> _Input for this task_
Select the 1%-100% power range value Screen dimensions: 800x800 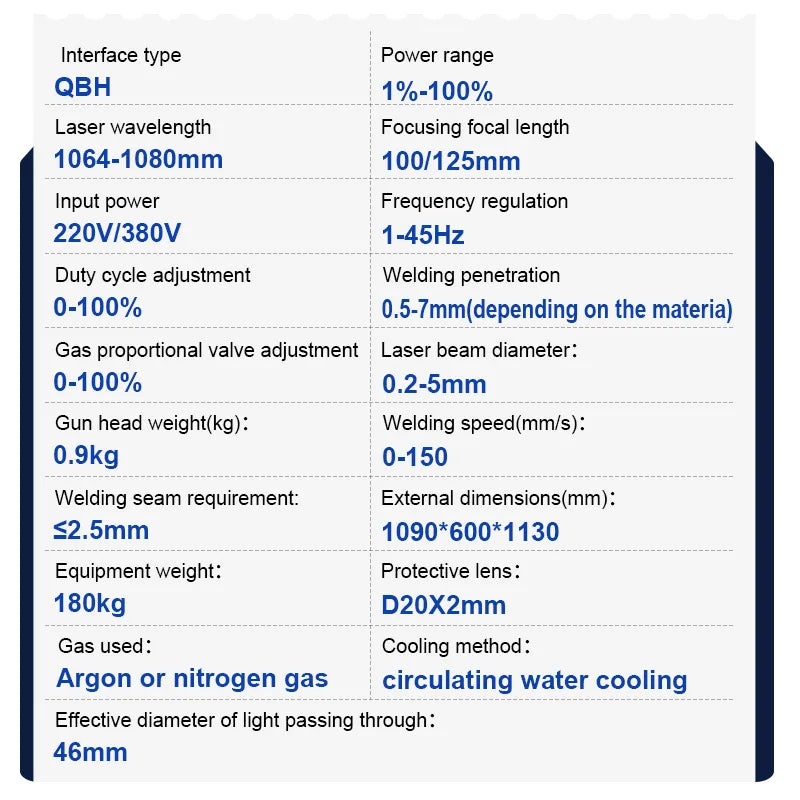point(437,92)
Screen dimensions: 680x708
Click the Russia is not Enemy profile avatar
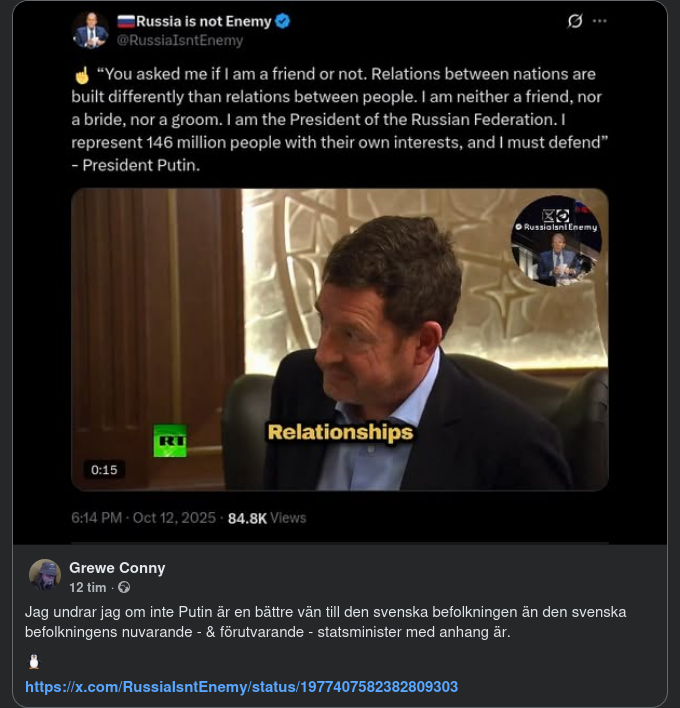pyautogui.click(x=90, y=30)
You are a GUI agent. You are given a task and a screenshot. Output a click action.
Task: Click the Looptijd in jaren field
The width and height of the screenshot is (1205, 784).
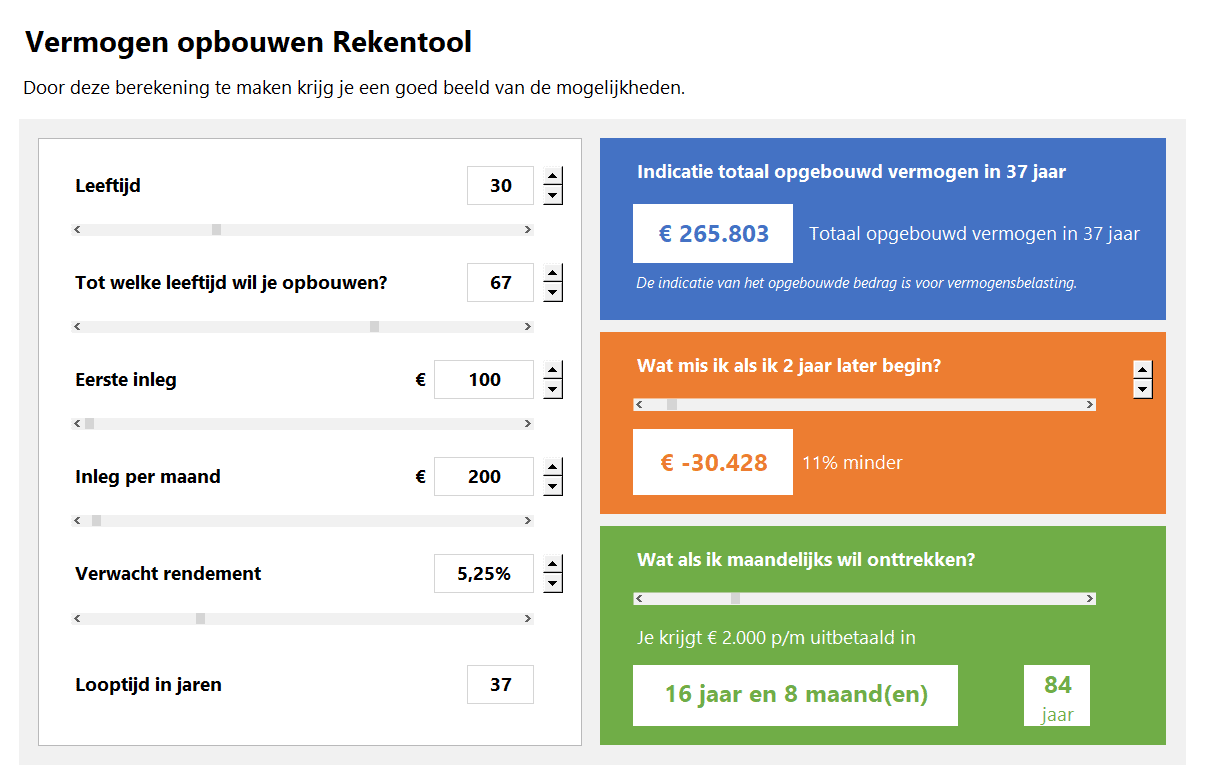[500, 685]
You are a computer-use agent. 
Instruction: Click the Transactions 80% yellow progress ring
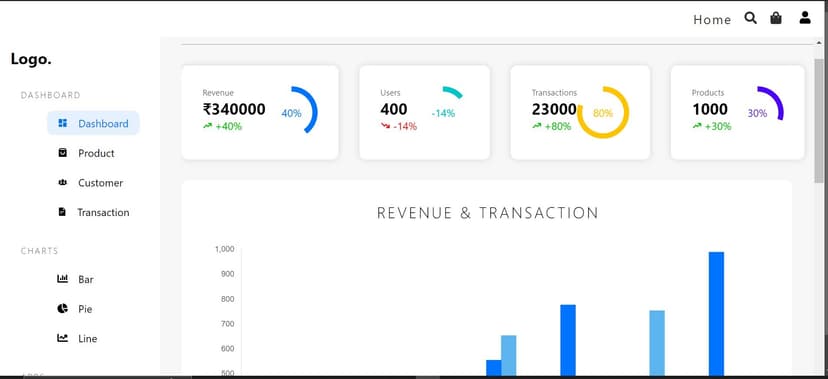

> _About this task_
Lines of the data above that include the string "agent" must each be copied.

> _Expected answer_
You are a GUI agent. You are given a task and a screenshot. Output a click action.
You are a computer-use agent. 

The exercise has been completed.